Des traitements curatifs pour rééquilibrer le microbiote ou préventifs pour empêcher son déséquilibre, pourront être crée à l’avenir. Actuellement, les travaux de recherche sont réalisés principalement chez des animaux de laboratoire. L’équilibre alimentaire et un mode de vie sain sont pour l’instant la meilleure façon chez l’Homme de prendre soin de son microbiote et de son cerveau.
Pour être bien dans ses os6,7
L’arthrose est une maladie commune liée au vieillissement qui entraîne des douleurs au niveau des articulations en raison de la détérioration des cartilages. Avec l’allongement de l’espérance de vie, de la sédentarité et des déséquilibres alimentaires, de plus en plus de personnes âgées souffrent d’arthrose. Un des facteurs de risque de cette maladie est l’inflammation. Elle contribue à son développement et à son aggravation.
Le microbiote intestinal change lors du vieillissement avec parfois une sur-représentation de bactéries qui contribuent à l’inflammation. Les femmes, à cause de la baisse des œstrogènes lors de la ménopause, y seraient plus sensibles. Chez des souris dépourvus d’œstrogènes, des expériences ont confirmé que la diminution de la diversité microbiote est associée à une perte osseuse.
Même si elles sont peu nombreuses, les études chez l’humain suggèrent qu’il existe un lien fort entre le microbiote intestinal et l’arthrose. Il reste à comprendre comment les bactéries du microbiote peuvent nous aider à réduire le risque d’arthrose ou à renforcer l’effet des médicaments anti-arthrosiques.
Conclusion

Notre microbiote le plus important se situe dans notre intestin que certains appellent notre « deuxième cerveau », et ce n’est surement pas par hasard. Tout porte à croire qu’il renferme de nombreux secrets et trésors de longévité. Les bactéries du microbiote aident le corps à assimiler des nutriments et à se défendre contre les agressions. Lors du vieillissement, l’équilibre bactérien change. Est-il responsable du déclin de l’organisme ou est-ce seulement une conséquence ? Les recherches continuent pour répondre à cette question et peut-être créer des médicaments pour garder nos bactéries à l’équilibre. En attendant, l’utilisation de prébiotiques (alimentation favorisant la santé du microbiote intestinale) ou de probiotiques (bactéries positives pour la santé) est une bonne manière de préserver sa flore intestinale et donc son organisme.
Bibliographie
- Microbiote intestinal (flore intestinale) ⋅ Inserm, La science pour la santé. Inserm https://www.inserm.fr/dossier/microbiote-intestinal-flore-intestinale/.

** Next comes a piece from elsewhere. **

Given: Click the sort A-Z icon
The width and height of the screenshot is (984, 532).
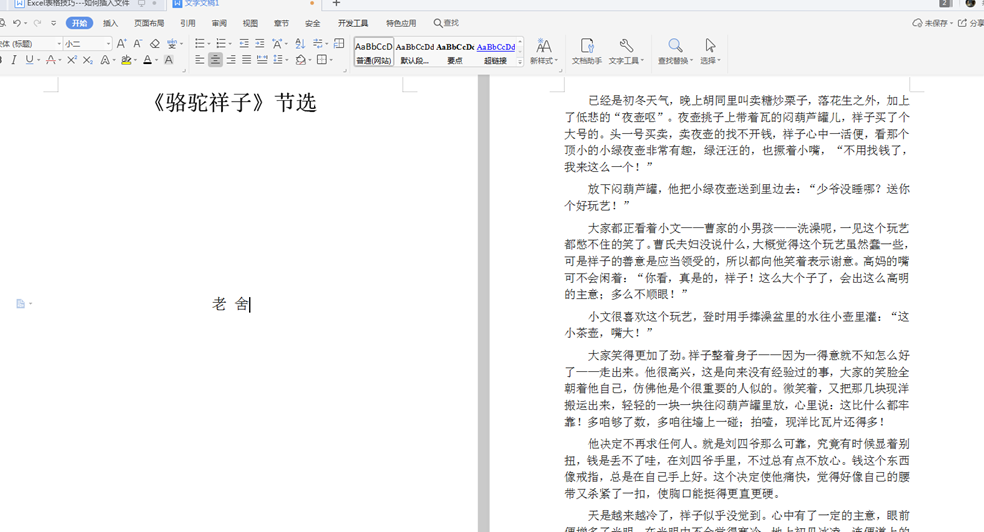Looking at the screenshot, I should 300,43.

- Microbiote: des bactéries qui nous veulent du bien. CNRS Le journal https://lejournal.cnrs.fr/articles/microbiote-des-bacteries-qui-nous-veulent-du-bien.
- Aleman, F. D. D. & Valenzano, D. R. Microbiome evolution during host aging. PLoS Pathog. 15, e1007727 (2019).

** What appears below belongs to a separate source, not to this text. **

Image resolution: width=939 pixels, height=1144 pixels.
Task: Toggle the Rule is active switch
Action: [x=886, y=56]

- Cerovic, M., Forloni, G. & Balducci, C. Neuroinflammation and the Gut Microbiota: Possible Alternative Therapeutic Targets to Counteract Alzheimer’s Disease? Front. Aging Neurosci. 11, 284 (2019).

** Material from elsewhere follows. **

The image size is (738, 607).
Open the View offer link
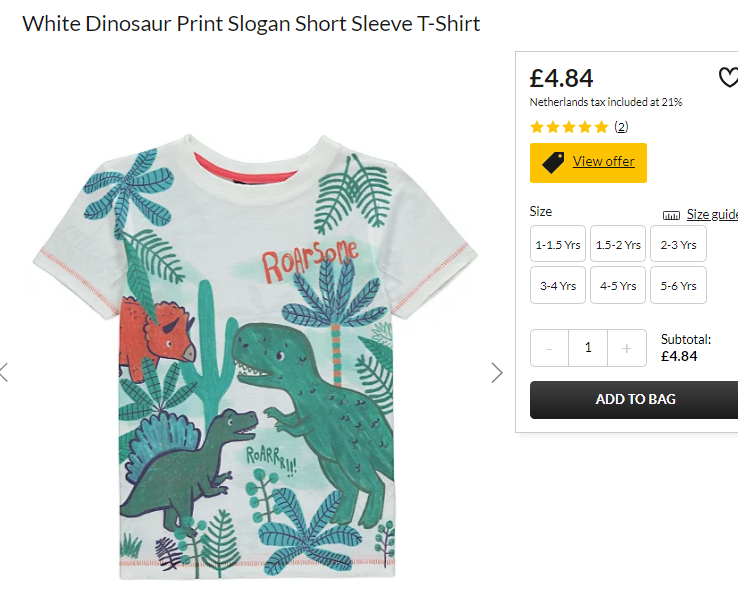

- Varesi, A. et al. The Potential Role of Gut Microbiota in Alzheimer’s Disease: From Diagnosis to Treatment. Nutrients 14, 668 (2022).
- Biver, E. et al. Gut microbiota and osteoarthritis management: An expert consensus of the European society for clinical and economic aspects of osteoporosis, osteoarthritis and musculoskeletal diseases (ESCEO). Ageing Res. Rev. 55, 100946 (2019).
- Doré, E. et al. The interaction of secreted phospholipase A2-IIA with the microbiota alters its lipidome and promotes inflammation. JCI Insight 7, (2022).